On Friday I gave my manuscript to an editor I’d met recently who didn’t know me or my story. I delivered it to her and then had to tear myself away. It was like leaving my precious newborn child off at a strange babysitter’s place for an undetermined amount of time. During the ride home, I fretted about the 200-page bundle I’d hugged and held and written my heart inside-out in.
On Saturday, to keep my mind off the manuscript, I photoshopped. I sifted through all my files and folders and flagged a few photos that called to me. Like the ones of water and rocks. And always, Marika. I found some old pictures of her and then cobbed all the images together in Photoshop. This captured and calmed some of my inner turmoil. It all seems to be about holding on and letting go.

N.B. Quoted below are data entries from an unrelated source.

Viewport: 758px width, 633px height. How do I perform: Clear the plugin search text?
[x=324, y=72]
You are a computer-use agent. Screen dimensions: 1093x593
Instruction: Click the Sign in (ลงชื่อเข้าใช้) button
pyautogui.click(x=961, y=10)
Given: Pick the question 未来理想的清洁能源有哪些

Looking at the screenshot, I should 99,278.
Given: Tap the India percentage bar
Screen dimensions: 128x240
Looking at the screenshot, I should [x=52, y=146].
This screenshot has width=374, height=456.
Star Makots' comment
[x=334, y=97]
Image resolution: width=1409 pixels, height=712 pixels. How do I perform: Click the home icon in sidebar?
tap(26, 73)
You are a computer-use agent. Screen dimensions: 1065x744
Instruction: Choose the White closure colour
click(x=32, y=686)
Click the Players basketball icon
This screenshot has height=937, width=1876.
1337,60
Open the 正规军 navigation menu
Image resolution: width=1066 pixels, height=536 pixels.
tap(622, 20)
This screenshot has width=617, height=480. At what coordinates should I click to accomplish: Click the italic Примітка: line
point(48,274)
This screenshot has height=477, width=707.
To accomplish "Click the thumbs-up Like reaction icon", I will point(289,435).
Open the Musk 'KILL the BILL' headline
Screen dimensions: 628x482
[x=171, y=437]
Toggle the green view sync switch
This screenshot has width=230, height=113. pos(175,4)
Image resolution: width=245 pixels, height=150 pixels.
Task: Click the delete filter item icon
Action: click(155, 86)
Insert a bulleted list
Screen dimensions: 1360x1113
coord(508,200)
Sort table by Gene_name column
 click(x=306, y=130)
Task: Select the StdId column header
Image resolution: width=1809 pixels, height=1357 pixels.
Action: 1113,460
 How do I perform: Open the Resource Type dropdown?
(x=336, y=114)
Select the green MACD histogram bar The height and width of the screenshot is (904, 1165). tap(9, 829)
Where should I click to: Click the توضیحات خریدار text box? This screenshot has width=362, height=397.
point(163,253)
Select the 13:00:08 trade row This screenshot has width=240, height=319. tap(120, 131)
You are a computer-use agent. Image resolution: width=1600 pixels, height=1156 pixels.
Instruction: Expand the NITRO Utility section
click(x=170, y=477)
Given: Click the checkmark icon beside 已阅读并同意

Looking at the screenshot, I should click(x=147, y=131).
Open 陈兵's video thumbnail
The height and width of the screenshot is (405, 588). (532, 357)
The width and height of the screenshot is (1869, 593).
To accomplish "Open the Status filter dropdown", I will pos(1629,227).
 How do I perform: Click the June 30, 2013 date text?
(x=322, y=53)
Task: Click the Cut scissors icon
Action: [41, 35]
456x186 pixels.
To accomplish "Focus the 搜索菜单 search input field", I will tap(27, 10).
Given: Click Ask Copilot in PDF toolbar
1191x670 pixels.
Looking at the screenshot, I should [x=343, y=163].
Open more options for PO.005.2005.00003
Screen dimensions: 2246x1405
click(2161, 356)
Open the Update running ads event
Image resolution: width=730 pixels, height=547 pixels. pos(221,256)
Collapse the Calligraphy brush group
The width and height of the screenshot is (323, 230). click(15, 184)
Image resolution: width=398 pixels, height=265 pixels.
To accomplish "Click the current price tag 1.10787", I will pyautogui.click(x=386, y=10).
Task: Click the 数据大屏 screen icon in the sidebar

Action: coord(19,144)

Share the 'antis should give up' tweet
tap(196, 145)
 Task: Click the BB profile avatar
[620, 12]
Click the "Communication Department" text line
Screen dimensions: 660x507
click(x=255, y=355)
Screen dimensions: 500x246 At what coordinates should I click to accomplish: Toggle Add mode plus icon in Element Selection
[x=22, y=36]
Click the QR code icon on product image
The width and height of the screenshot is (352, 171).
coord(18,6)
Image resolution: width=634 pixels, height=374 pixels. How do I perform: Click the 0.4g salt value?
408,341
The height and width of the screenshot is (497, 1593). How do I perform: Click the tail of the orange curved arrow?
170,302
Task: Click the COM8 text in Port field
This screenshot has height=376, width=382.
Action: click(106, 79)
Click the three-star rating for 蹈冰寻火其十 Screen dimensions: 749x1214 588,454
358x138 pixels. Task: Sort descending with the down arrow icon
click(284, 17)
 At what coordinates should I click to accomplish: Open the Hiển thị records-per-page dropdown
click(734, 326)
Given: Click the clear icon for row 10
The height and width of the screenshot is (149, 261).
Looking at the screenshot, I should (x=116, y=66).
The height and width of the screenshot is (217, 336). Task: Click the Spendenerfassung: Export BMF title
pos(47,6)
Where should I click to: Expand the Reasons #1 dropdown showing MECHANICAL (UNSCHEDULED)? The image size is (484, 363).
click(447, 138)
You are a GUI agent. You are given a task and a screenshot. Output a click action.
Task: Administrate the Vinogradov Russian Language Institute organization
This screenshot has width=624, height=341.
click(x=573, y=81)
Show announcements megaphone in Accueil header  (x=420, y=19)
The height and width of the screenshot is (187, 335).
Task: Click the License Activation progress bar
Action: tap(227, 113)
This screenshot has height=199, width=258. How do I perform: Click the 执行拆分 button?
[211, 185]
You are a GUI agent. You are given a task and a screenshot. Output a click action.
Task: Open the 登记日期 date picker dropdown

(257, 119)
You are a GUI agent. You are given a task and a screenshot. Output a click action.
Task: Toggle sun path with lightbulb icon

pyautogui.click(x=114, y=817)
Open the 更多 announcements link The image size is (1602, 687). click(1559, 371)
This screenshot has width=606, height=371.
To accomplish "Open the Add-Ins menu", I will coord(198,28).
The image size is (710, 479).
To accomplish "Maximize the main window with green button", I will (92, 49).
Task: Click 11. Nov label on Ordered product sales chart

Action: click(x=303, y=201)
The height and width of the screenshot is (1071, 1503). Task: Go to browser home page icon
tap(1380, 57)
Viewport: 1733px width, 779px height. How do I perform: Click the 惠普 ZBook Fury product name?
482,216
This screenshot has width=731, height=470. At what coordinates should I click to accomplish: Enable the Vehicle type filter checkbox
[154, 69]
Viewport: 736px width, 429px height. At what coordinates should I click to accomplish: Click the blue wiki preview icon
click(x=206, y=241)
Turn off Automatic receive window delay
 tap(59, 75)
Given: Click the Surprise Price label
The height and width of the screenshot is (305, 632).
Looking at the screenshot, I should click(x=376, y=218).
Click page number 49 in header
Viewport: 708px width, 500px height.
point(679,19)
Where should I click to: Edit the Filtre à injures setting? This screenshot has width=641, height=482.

“Oh no!” I’d cried out in the middle of the photo lab one especially challenging day. “I lost it. She’s gone.”
“You can’t lose anything when you photoshop,” said Harry, who teaches the class. “It’s all right there. It’s just hidden in another layer.” And in another click or two my dear constructed vision was restored before my eyes.
I dabbed and pecked at my composition a while longer. When the images were all satisfactorily glommed onto a page and printed out, I could hold it in my hand. Or put it away in a box somewhere. So then I had ice cream and gave the dog a long bellyrub.